Jon Favreau’s entertaining genre hybrid Cowboys and Aliens casts Daniel Craig as an amnesiac fast-drawing westerner (come on, Errol Flynn also rode the Old West) who comes equipped with a mysterious device on his arm.  Dang if he doesn’t know where he got it.  Harrison Ford is the town boss who’s a bit miffed that his wastrel son (Paul Dano) has been given a very public shellacking by Craig—and has subsequently been arrested for shooting a deputy.  Meanwhile, the lovely Olivia Wilde hovers in the background as a very mysterious young woman–and then the aliens come attacking.  Craig’s device proves very useful in repelling the attack, but not before the aliens take some very high-profile hostages including Dano and Sheriff Keith Carradine.  After all the (somewhat negative) hype, I’m pleased to say the movie plays it fairly straight.  The opening scenes convey a dusty flavor and an air of foreboding, while the subsequent melding of genres (complete with Indians and cowboys forging a tentative truce to fight a common enemy—albeit an indestructible enemy with a seemingly impregnable spaceship) provide the opportunity for several exciting, well-staged action sequences.
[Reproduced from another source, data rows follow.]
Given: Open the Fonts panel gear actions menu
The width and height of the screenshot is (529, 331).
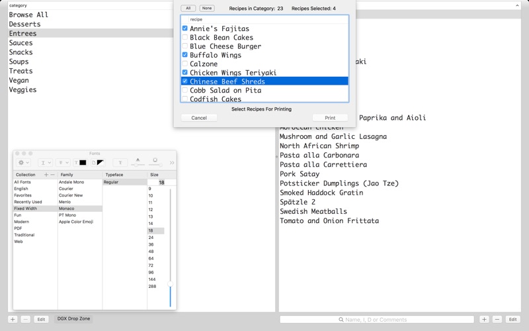Looking at the screenshot, I should coord(24,162).
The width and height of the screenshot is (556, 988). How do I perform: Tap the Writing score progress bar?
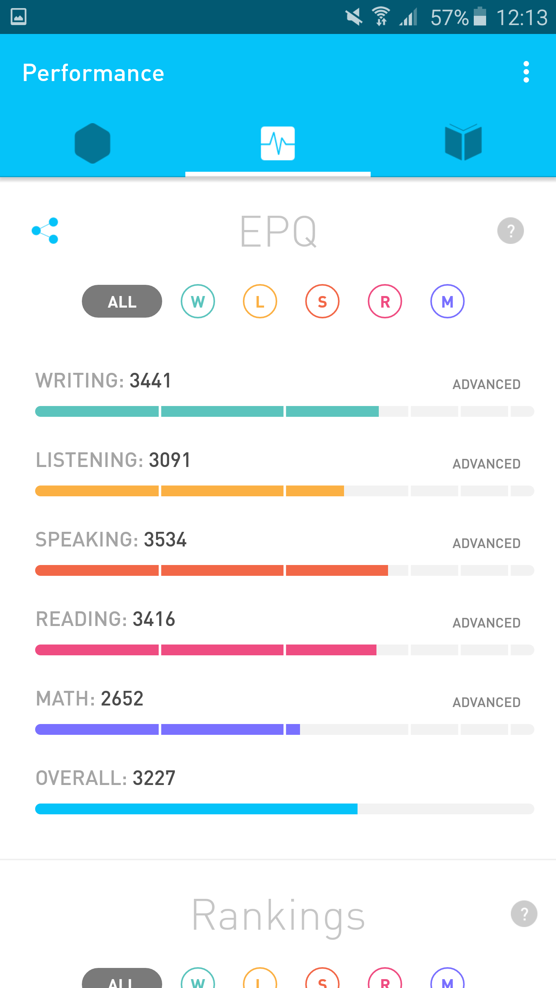[285, 411]
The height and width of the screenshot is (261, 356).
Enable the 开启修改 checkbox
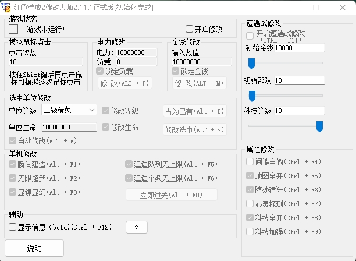point(190,29)
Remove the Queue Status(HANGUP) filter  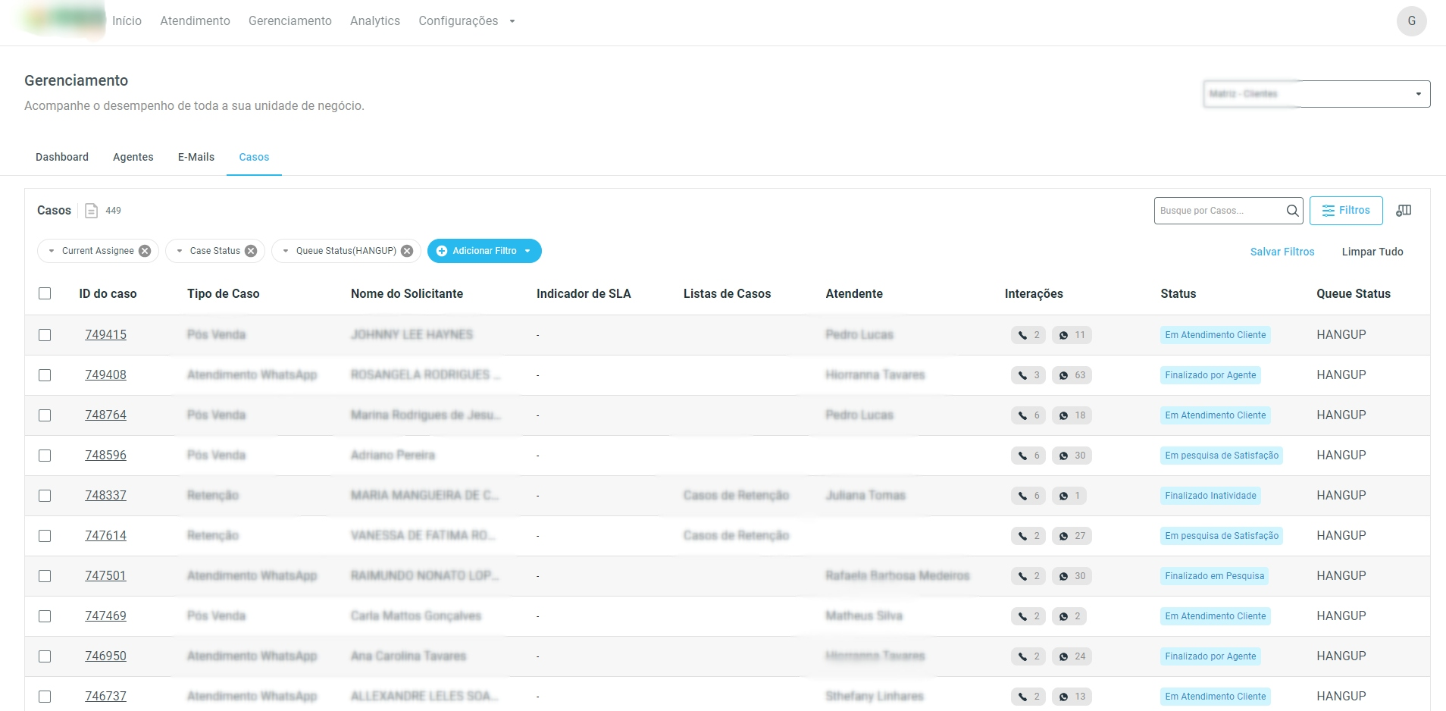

Ford does good work as the tyrannical rancher with heretofore unseen soft spots, while Craig is suitably heroic and tortured as the man with a past—that he can’t recall.  Sam Rockwell does his customary good work as a put-upon townsperson but Paul Dano doesn’t impress as Ford’s son–and it would be nice to see more of Carradine—his presence lends a quiet authority to the proceedings.  As for the busy Miss Wilde, her role is in many ways the key role, and she mostly pulls it off (no pun intended).  Worth the ride.